Let's look at one last example. We'll extend the previous one to have a return type:

for<'a> fn(&'a u32, &'a u32) -> &'a u32
    <:
for<'b, 'c> fn(&'b u32, &'c u32) -> &'b u32

Despite seeming very similar to the previous example, this case is going to get an error. That's good: the problem is that we've gone from a fn that promises to return one of its two arguments, to a fn that is promising to return the first one. That is unsound. Let's see how it plays out.

First, we replace the bound region in the supertype with a placeholder:

for<'a> fn(&'a u32, &'a u32) -> &'a u32
    <:
fn(&'!1 u32, &'!2 u32) -> &'!1 u32

Then we instantiate the subtype with existentials (in U2):

fn(&'?3 u32, &'?3 u32) -> &'?3 u32
    <:
fn(&'!1 u32, &'!2 u32) -> &'!1 u32

And now we create the subtyping relationships:

&'!1 u32 <: &'?3 u32 // arg 1
&'!2 u32 <: &'?3 u32 // arg 2
&'?3 u32 <: &'!1 u32 // return type

And finally the outlives relationships.
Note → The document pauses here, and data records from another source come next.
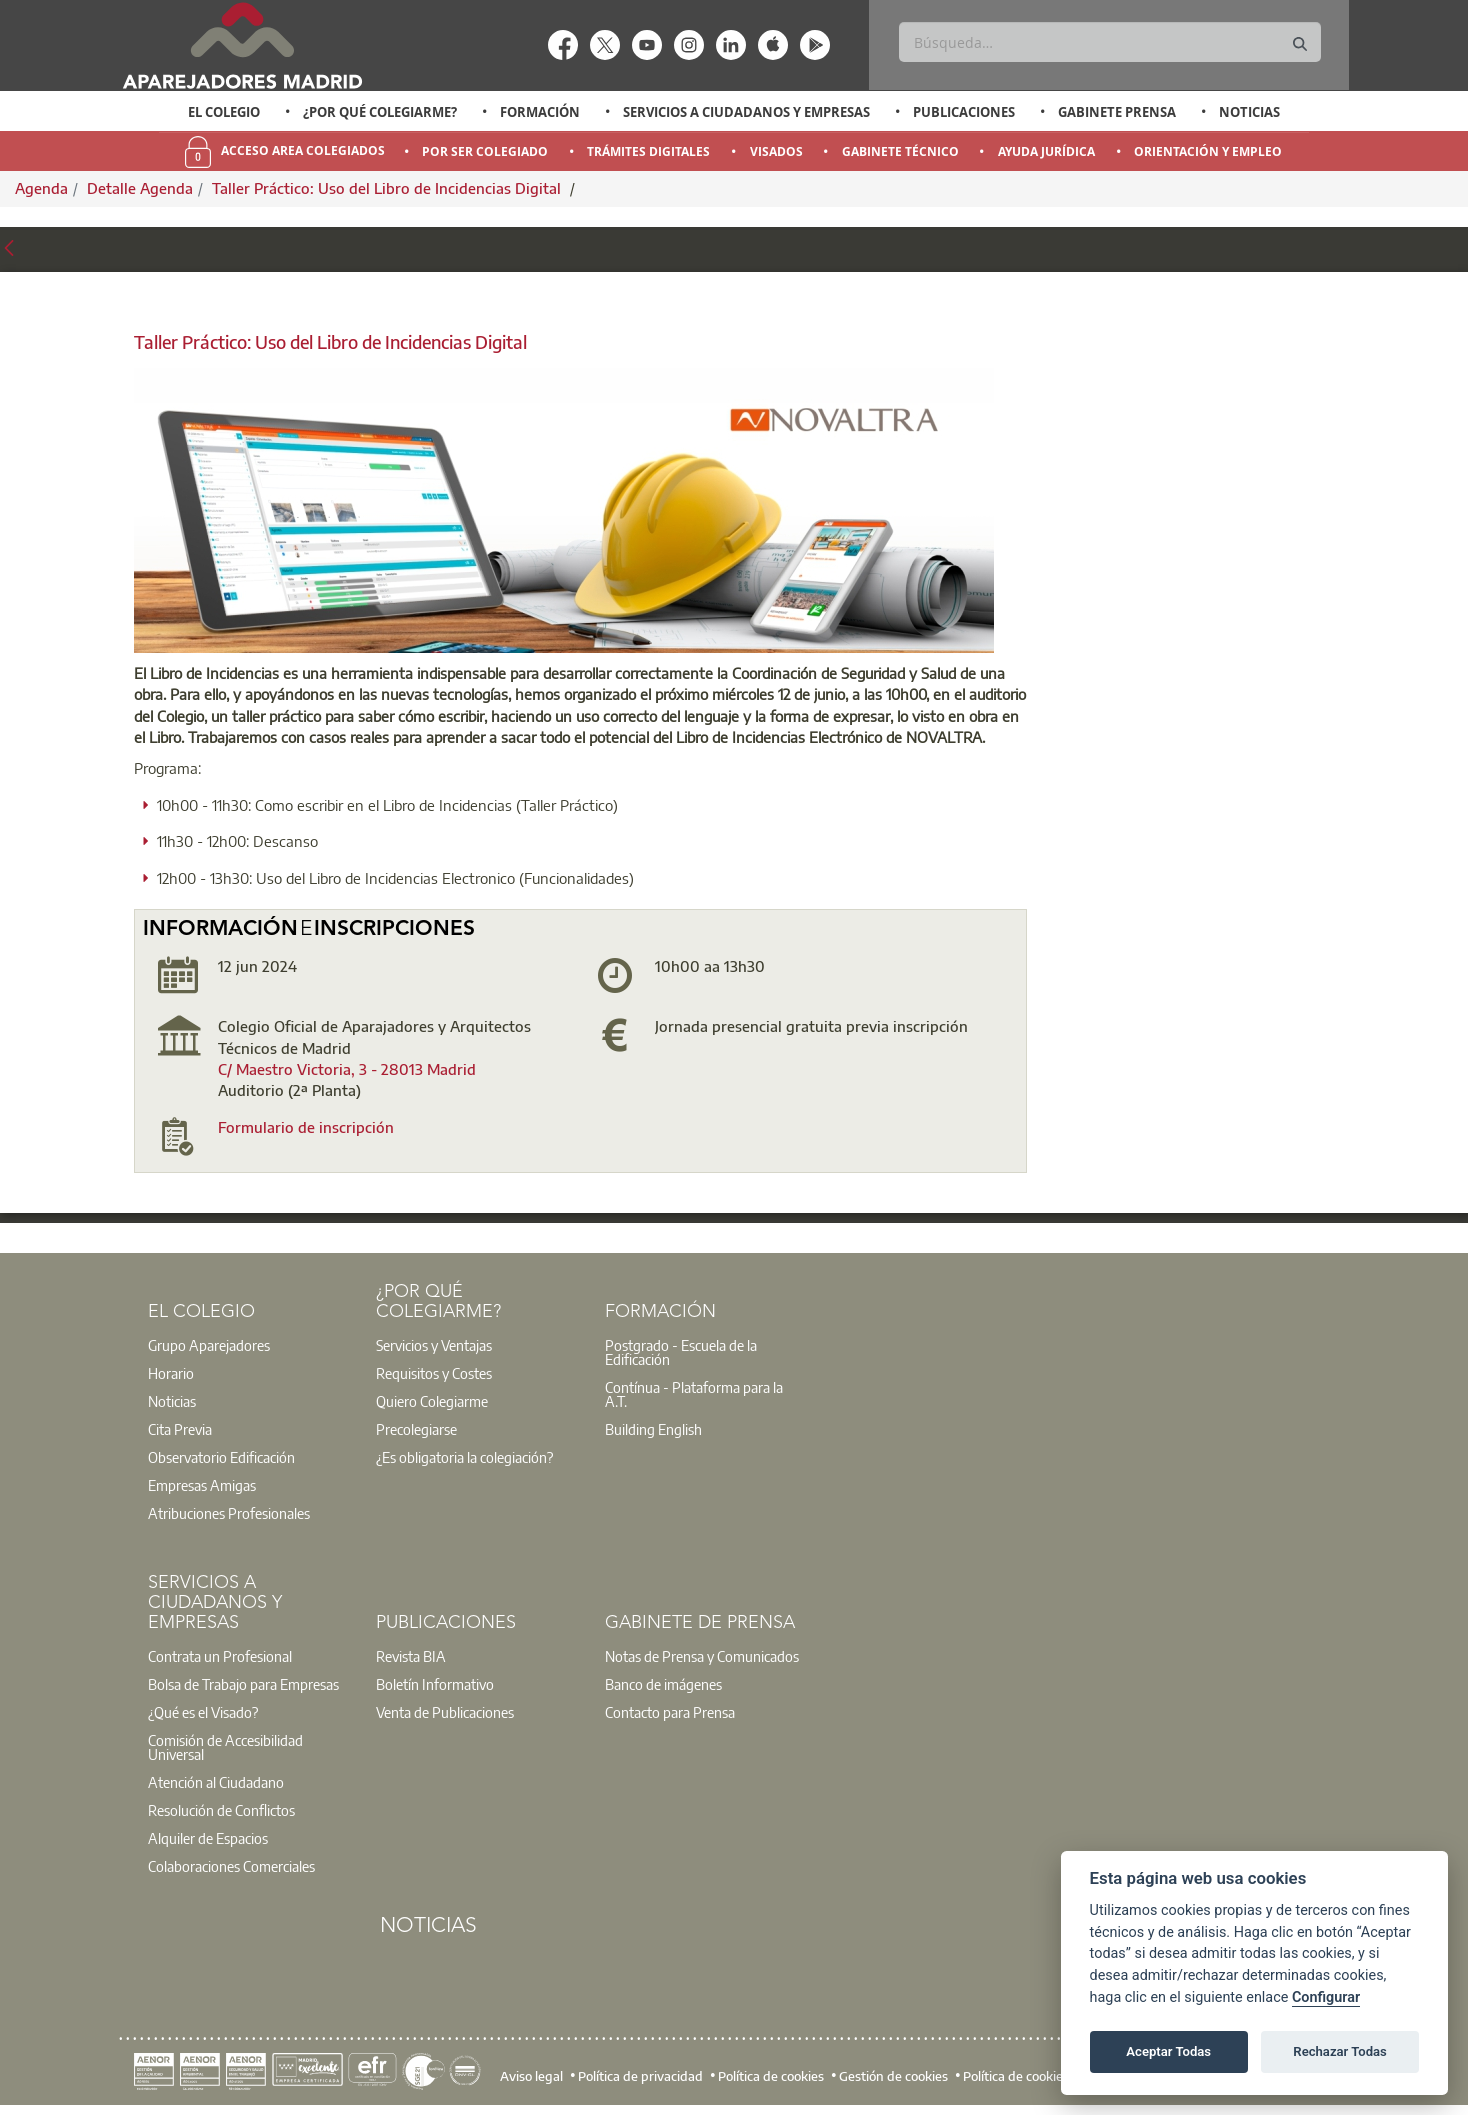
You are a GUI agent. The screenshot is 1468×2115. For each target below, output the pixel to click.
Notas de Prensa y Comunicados (702, 1656)
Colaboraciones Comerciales (231, 1866)
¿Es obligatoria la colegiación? (464, 1457)
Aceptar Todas (1168, 2051)
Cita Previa (180, 1429)
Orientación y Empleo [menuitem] (1208, 151)
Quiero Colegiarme (432, 1401)
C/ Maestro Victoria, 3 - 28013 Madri (342, 1069)
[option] (224, 112)
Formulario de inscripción (306, 1127)
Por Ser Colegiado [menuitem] (485, 151)
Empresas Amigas (202, 1485)
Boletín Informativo (435, 1684)
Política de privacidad (640, 2075)
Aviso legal (531, 2075)
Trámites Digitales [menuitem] (648, 151)
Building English (653, 1429)
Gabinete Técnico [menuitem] (900, 151)
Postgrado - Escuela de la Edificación (681, 1352)
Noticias (1249, 112)
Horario (171, 1373)
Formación (540, 112)
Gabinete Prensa (1117, 112)
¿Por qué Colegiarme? (380, 112)
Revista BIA (411, 1656)
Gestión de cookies (893, 2075)
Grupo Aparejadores (209, 1345)
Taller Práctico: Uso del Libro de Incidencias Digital (388, 188)
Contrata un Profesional (220, 1656)
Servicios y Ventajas (434, 1345)
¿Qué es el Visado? (203, 1712)
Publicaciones (964, 112)
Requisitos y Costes (434, 1373)
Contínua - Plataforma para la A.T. (694, 1394)
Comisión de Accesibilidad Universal (225, 1747)
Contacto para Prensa (670, 1712)
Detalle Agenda (140, 188)
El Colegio (224, 112)
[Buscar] (1109, 42)
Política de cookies (771, 2075)
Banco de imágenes (663, 1684)
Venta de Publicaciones (445, 1712)
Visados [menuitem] (776, 151)
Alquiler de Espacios (208, 1838)
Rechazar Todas (1340, 2051)
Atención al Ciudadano (216, 1782)
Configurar (1326, 1997)
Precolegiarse (416, 1429)
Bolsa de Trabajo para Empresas (243, 1684)
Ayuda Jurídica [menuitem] (1046, 151)
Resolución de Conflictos (221, 1810)
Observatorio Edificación (221, 1457)
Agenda (41, 188)
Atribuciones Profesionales (229, 1513)
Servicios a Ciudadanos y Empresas (746, 112)
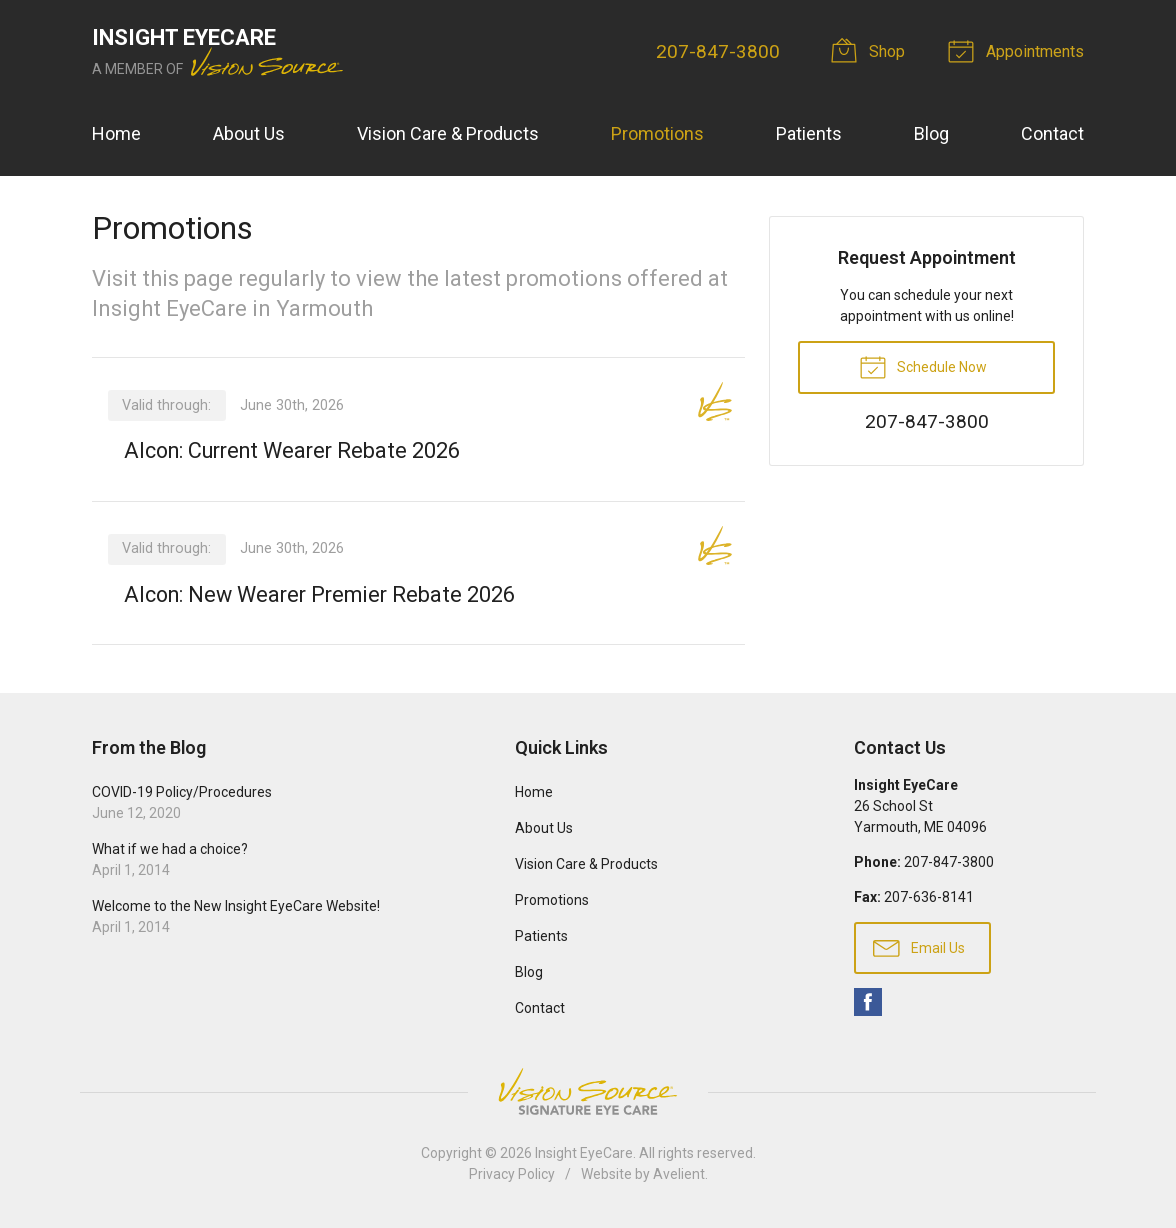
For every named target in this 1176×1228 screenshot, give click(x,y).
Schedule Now (923, 366)
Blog (931, 133)
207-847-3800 (718, 51)
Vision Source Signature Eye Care (588, 1092)
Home (116, 133)
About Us (249, 133)
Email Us (919, 948)
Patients (809, 133)
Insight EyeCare (584, 1154)
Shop (872, 50)
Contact (1052, 133)
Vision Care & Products (448, 133)
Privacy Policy (512, 1175)
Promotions (657, 133)
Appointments (1019, 50)
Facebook (868, 1003)
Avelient (679, 1175)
Here, let V1, V2, and V3 be the variables we assign to !1, !2, and ?3 respectively:

V1: V3
V2: V3
V3: V1

Those variables will have these initial values:

V1 in U1 = {placeholder(1)}
V2 in U2 = {placeholder(2)}
V3 in U2 = {}

Now because of the V3: V1 constraint, we have to add placeholder(1) into V3 (and indeed it is visible from V3), so we get:

V3 in U2 = {placeholder(1)}

then we have this constraint V2: V3, so we wind up having to enlarge V2 to include placeholder(1) (which it can also see):

V2 in U2 = {placeholder(1), placeholder(2)}

Now constraint propagation is done, but when we check the outlives relationships, we find that V2 includes this new element placeholder(1), so we report an error.